Telewitterings: diamonds and décolletage

First: Squee! Tonight we all get new Doctor Who!! And over the next month, many other good things will head back in our direction: here at Chez Dua, we’re stoked about Revenge (no, really!), Smash, and a new trio of Wallanders.

But in the meantime, we’ve been scraping the sides of Netflix.ca, and what we’ve found most recently is Damages.

Damages, like Revenge, Like Smash, is–as we put it at my house–chickly. Its alpha character is Glenn Close, who is a fierce litigation lawyer with an apparent zest for righting the wrongs of very rich men. The bright-eyed questy character, played by Rose Byrne, is a first-year lawyer named Ellen Parsons. Like Sidney Bristow of Alias, she starts off the pilot with a handsome doctor boyfriend fiancé. Like the would-be Mister Sidney, he’s gonna end up in the same place. Pretty much exactly the same place, now that I think of it.

Alias, I think you’ll agree, isn’t about much beyond “Yay, Jennifer Garner is dangling from a harness in pursuit of an improbable artifact, wearing a skimpy outfit and a new wig and fighting with her father and her love interest on comms! Go Jennifer go!” Believe me when I saw, I was all for that. And Revenge, mostly, is about opera-scale dramatics–rich-people fighting at fancy parties, wearing pretty dresses and threatening to claw each others’ eyeballs. It’s pretty much Kraft Dinner with diamonds and décolletage.

Damages, Smash and Political Animals (a recent mini-series starring Sigorney Weaver as a Hilary Clinton type), on the other hand, are all exploring the idea of women with ambition. Men, naturally, are allowed to have ambition. Nobody much questions it when some fellow wants to grow up to be a billionaire captain of industry or the star of a musical about Marilyn Monroe or a Joint Chief of Staff or leader, as they say, of the free world. It’s barely worthy of note, really, unless he’s MacBeth and ready to kill and kill again just for the throne of Scotland. But the characters in these shows I’m watching now have big dreams. The undercurrent of the story is: go for it, ladies, but do expect to pay. Your relationships will fail, your kids–if you’re silly enough to attempt to nurture life–will hate you, you’ll make enemies and move through a world full of people looking to chop you off at the knees. All for having the temerity to reach.

Tasks and exercises
1 > Rename "Chez Dua" as "Casa Dua" and write out everything from "Telewitterings: diamonds and" down to "trio of Wallanders." in the TV post.
2 > For each statement, say yes or no to whether it agrees with the TV post, and quote the words that decide it. (a) Rose Byrne plays a first-year lawyer named Ellen Parsons. (b) The household found Damages while looking through Netflix.ca. (c) The post describes Revenge as exploring the idea of women with ambition.
The data after this point is separate material with no connection to the TV post.

Data section
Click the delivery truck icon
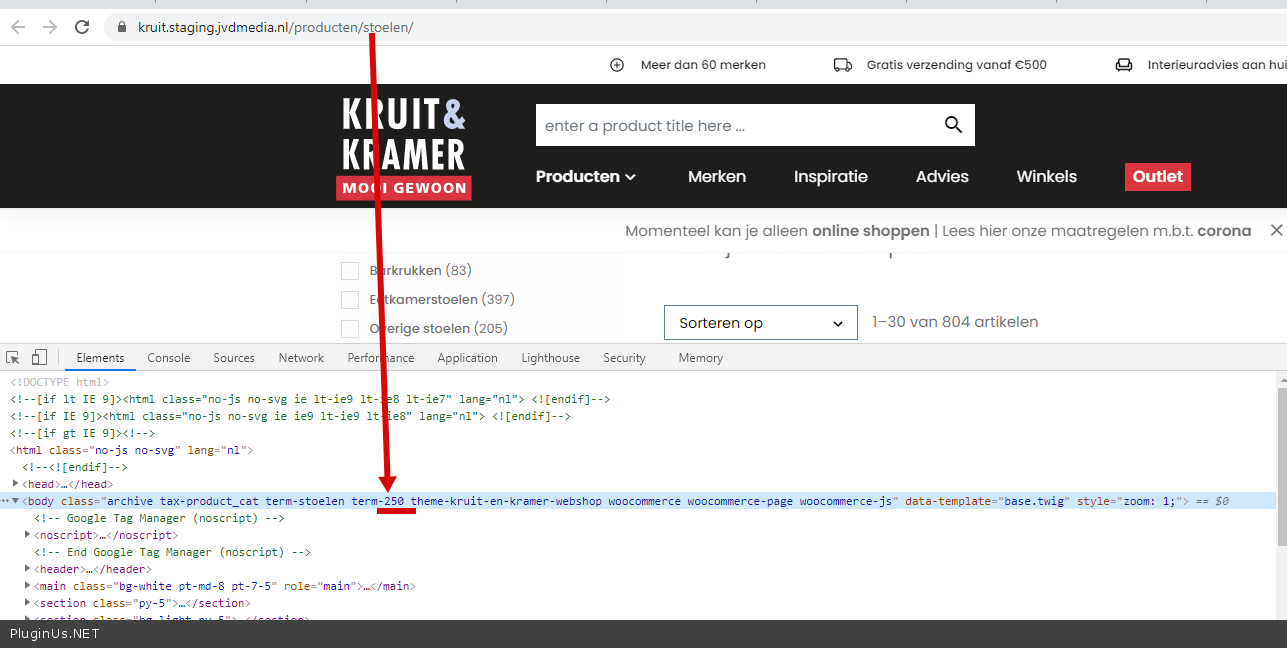tap(842, 65)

Responses in order
1 >
Telewitterings: diamonds and décolletage

First: Squee! Tonight we all get new Doctor Who!! And over the next month, many other good things will head back in our direction: here at Casa Dua, we’re stoked about Revenge (no, really!), Smash, and a new trio of Wallanders.

2 >
(a) Yes: "The bright-eyed questy character, played by Rose Byrne, is a first-year lawyer named Ellen Parsons."
(b) Yes: "we’ve been scraping the sides of Netflix.ca, and what we’ve found most recently is Damages."
(c) No: "And Revenge, mostly, is about opera-scale dramatics"